“A Bit Much” Needs a Bit More of Stacy Dymalski

By Ernest Kearney — Stacy Dymalski is both smart and sharp a reality attested to in her HFF2018’s show The Other Side of the Razor Ribbon. That piece concerned a convict whose book she was hired to edit. Her latest show for the Hollywood Fringe 2019 has a bit more personal focus; the struggle she has in maintaining relationships before she frightens off the insecure male for typically being A Bit Much.


Dymalski, though, is all that and more; Writer, director, producer, published author, Ted Talk alumni, mother of two apparently well-adjusted human beings – and this is just the short list. Her show is as smart and sharp as she, and brimming with wit and well turned toss-offs, “Like having Jane Austin at a tractor pull.”

Where the show stumbles is not in Dymalski’s strengths, but in her treading on thinner ice.

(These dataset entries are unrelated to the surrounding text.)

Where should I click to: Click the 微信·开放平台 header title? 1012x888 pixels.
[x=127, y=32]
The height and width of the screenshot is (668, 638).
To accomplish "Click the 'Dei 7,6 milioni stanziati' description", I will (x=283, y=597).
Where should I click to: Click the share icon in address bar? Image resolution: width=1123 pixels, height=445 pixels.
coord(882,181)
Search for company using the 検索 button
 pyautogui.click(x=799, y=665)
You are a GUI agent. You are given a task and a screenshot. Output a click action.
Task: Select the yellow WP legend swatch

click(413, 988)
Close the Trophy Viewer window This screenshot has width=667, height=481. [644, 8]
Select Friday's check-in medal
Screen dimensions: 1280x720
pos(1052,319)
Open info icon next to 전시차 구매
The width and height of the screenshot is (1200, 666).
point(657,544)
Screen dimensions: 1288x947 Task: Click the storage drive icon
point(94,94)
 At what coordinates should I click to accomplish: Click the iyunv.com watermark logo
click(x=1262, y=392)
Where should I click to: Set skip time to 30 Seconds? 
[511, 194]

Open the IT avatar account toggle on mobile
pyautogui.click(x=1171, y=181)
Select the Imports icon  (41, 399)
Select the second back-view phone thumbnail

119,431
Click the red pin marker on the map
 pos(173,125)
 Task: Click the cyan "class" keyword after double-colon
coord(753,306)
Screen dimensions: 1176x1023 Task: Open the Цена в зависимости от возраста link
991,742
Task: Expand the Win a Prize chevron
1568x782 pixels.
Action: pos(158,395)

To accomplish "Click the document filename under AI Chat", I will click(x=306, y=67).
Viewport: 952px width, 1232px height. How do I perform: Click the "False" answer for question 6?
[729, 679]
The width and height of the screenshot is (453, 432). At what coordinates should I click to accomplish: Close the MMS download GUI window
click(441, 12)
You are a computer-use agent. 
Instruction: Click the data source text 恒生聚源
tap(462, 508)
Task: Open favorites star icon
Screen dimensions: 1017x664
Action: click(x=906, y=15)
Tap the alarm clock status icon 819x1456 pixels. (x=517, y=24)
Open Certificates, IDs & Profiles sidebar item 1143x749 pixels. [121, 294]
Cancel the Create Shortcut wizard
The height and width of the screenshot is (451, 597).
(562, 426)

Dymalski is a “Personality,” and please note the use of a capital “P.”

Stand up and Ted Talks are the domain of “Personalities.” But a strong personality does not necessarily equate with a strong performer.

At the opening of the show she introduces us to the two voices that live in her head, “Hope” and “Zelda.” Most of us are familiar with those voices, and have variations of them squatting somewhere in our own brain cavities.

The problem with them in Dymalski’s piece is threefold: First, they’re superfluous to the story, the thrust of which is not how Dymalski sees herself, but how others see her. Indicative of this is that they are underused after their introduction. Second, Dymalski does not embody them well. Anything introduced onto a stage, even if it’s not ever there in a physical presence, must become a full character, and this is especially true in a solo performance. (1)

Dymalski’s “Hope” and “Zelda” are just her talking to her opposite shoulders.

Third, a solo performer “talking to his/her opposite shoulders” is a cliché, and a cliché not done with panache is boring. What Dymalski has to offer is neither “cliché,”nor “boring” so it’s a mistake to go down that road.

The other aspect that hinders this show perhaps lies with the storyteller/performer demarcation. As I opined, I find Dymalski’s strength in her storytelling. She is honest, straightforward and precis; none of which a performance need be or even ought to be.

Surprise and revelation are potent tools in any performance. Dymalski’s show does not lack for the latter but does suffer for the former.

Just a quick example: at one point Dymalski lists her achievements which are prodigious, the problem is lists tend to be less than dramatic, and can be off-putting on stage. (Or on a first date or at a party, etc.) But further on in the story, when on a camping trip, Dymalski’s romantic interest goes off to get his tools after putting up their tent proves too difficult. Quick blackout-his return-fully assembled tent-and a sheepish Dymalski looking out at the audience and inquiring – “Did I mention I assembled airliner wings at MacDonald-Douglas?”

Surprise-reveal-big laugh.

I admit I felt this show, like her last show, had problems, but one thing that I haven’t any problem with at all is Dymalski herself – who is funny, very funny, quirky, intelligent and very, very funny.

The show is worth seeing, but it’s Dymalski that’s worth going to.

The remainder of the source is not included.